Air pollution higher than in '13

City govt may use drones to check encroachment in forest areas

Air pollution caused by particles with less than 10 micrometres in diametre has risen in the city as compared to last year even as the government claims to be taking counter steps, including using drones to protect the green cover.

Environment and Forest Secretary Sanjiv Kumar on Thursday released data on ambient air quality levels which revealed that air particles of less than 10 micrometres in diametre (PM10) have grown from 282 micrograms per cubic meter of air (µg/m3) in 2013 to 302 µg/m3 this year.

This year’s PM 10 level – in terms of annual standard – is almost five times of the national standard of 60 micrograms per cubic metre of air.

The PM10 particles are so small that they can get into the lungs, potentially causing serious health problems. The figure for fine particles (PM2.5) which are less than 2.5 micrometres in diametre also rose marginally from 136 µg/m3 in 2013 to 138 µg/m3  in 2014.

The PM2.5 levels in the city are also three times of the National Ambient Air Quality Standards – Annual Standard.

 Barring the particulates, the levels of other air pollutants – including sulphur dioxide (SO2), Nitrogen dioxide (NO2), carbon monoxide – have come down as compared to last year, Kumar claimed, outlining the steps taken by the government.

“We are expecting better air quality this winter due to the steps we have taken,” said the environment secretary.

With the phasing out of 15-year-old private vehicles as proposed by green tribunal and other measures we will be able to get good results, he said.

“We have sent a proposal to use drones, like the ones used by police, to monitor encroachment in forests,” he said, claiming that the green cover in the city has grown to 20.08 per cent of geographical area which is 179.8 sq km.

“A study has been awarded to Indian Institute of Technology-Kanpur for studying various air pollutants and their role in causing air pollution and suggesting various measures to improve the quality of air,” he said, adding that vehicular emissions may account for 70 per cent of air pollution in the city by 2021.

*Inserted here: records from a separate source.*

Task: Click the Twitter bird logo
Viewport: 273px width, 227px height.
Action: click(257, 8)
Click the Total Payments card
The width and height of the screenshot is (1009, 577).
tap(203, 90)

Prohibiting trucks using Delhi for transit, tightening of pollution under control norms, introduction of Euro-5 vehicle emission norms and solar power promotion are some steps we are taking, he said.

Sanjiv Kumar disagreed with some scaring air quality findings by an NGO claiming that the huge difference in the government data and the NGO’s data could be due to readings being taken at peak pollution hour by the latter.

 “We follow the national norms,” he said, explaining that the data shared is based on annual arithmetic mean of minimum 104 measurements in a year taken twice a week 24 hourly at uniform interval.